The venerable British marque appears to have turned a corner on its seven bankruptcies, following chief executive Andy Palmer’s appointment in 2014. In its 105th year of operation, Aston Martin will list on the London Stock Exchange in one of the most-anticipated initial public offerings (IPOs) of recent times.
Last Thursday, the automaker announced its intention to seek a valuation of up to £5.07 billion, with a price range of £17.50 to £22.50 per share on the 25% stake that will be up for grabs on 8 October. Achieving a price towards the upper end of the range could secure the company a place in the FTSE 100.
Many petrolheads and Bond fanatics will be tempted to buy in. But they would do well to exercise a note of caution – compare the touted valuation of Aston Martin to some of its contemporaries and the business looks a little rich.
Take the example of Ferrari, which is listed on the New York Stock Exchange at around $130 per share. The Italian stallion trades at around 20 times next year’s operating earnings and produces more than 8,000 cars per year with an average selling price of around $300,000. Last year it saw a net profit of around €537 million on revenues of €3.4 billion.
Contrast that with Aston Martin, which at the middle of the price range would trade at only a small valuation discount to Ferrari, while producing around 5,000 units per year at an average selling price of around $200,000. In 2017, the company said production and sales were at a nine-year high – sales grew 58%, with revenues in excess of £840 million and pre-tax profits of more than £180 million.
By those measures, it would appear to be worth paying more per share for Ferrari in the immediate term.
However, hopes will be pinned on Aston Martin’s future growth prospects. The business plans to increase production by opening a second factory at St Athan, in Glamorgan, with the first cars set to roll off the manufacturing line in the next couple of years.

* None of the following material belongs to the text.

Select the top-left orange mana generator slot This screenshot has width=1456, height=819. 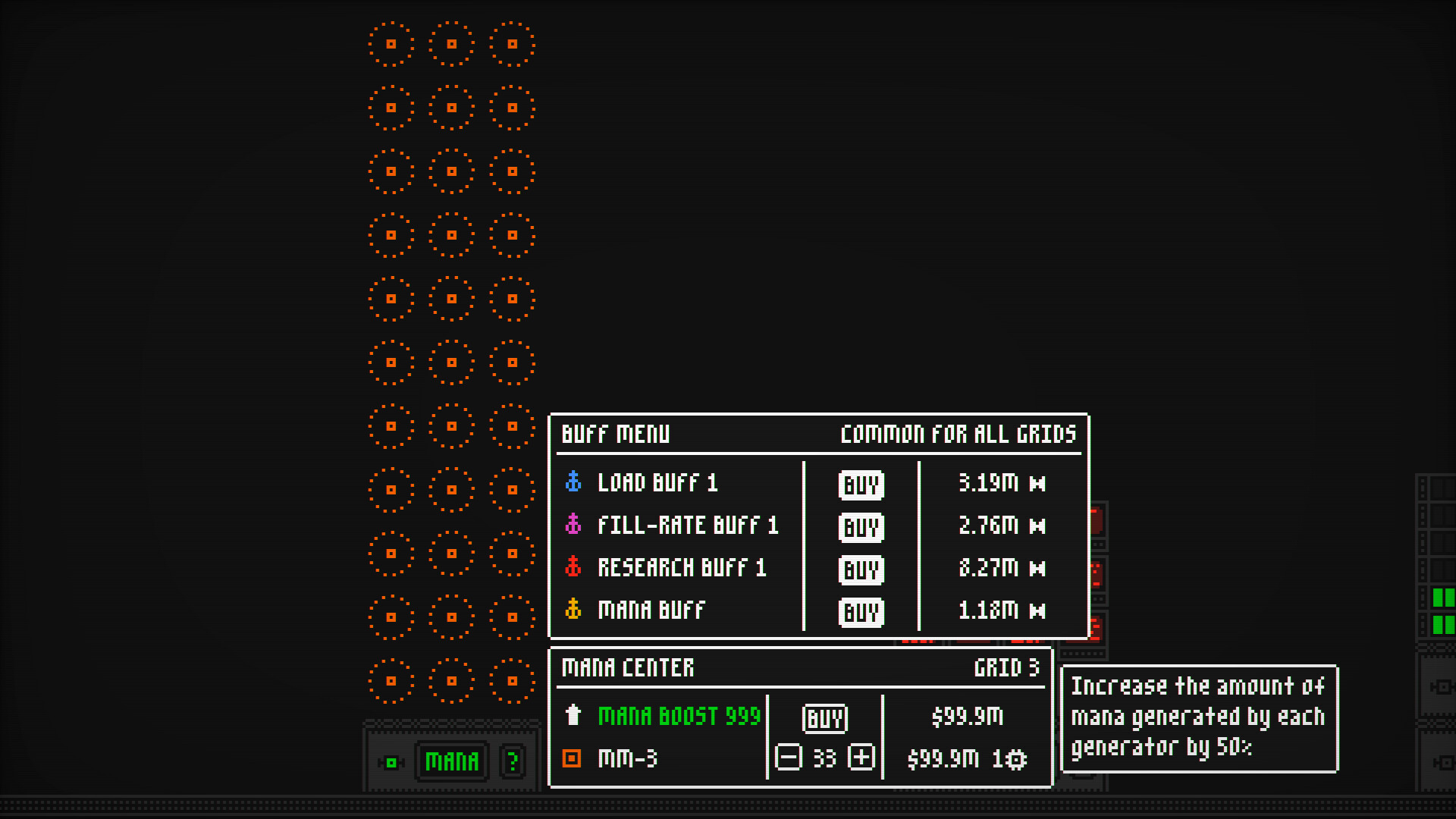click(391, 44)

In recent years, it has also benefited from strong demand abroad, particularly in Asia, and the company plans to open 10 new and refurbished showrooms in China alone.
Aston Martin’s transition towards electric vehicles, with the Valkyrie hybrid model, provides some other reasons for positivity. Even with a product coming in at a £2.4 million price tag, the car was a sell-out, underlining the strength of demand for its vehicles. The business has pledged to become ‘100% hybrid’ by the mid 2020s.
Nevertheless, a curious aspect of this IPO is its timing. While it comes on the back of a very good year for Aston Martin, many economic indicators suggest that the global economy is reaching the late stages of its current cycle. Some commentators point to a downturn in 2020 and, even now, emerging markets are struggling.
A more cynical observer may also point to Aston Martin’s Kuwaiti investors, who bought the business from Ford in 2007 and could stand to make around 10 times their original investment.
And, while an extreme example, the financial crisis of a decade ago shows that sales of luxury goods, which rely on a high degree of discretionary expenditure, take a particularly bad hit. Aston Martin, for one, saw the number of its vehicles sold drop significantly from 7,300 in 2007. Roll forward 10 years and the number of units sold has failed to surpass that peak.
Aston Martin appears to be moving in the right direction – but there are still risks. Increased production can be a double-edged sword for a name of such cachet: more cars on the road could dilute the brand’s value. Even so, it has carved out a solid position for itself in the attractive high-net-worth market and some investors will no doubt spy an opportunity to own part of an iconic British brand.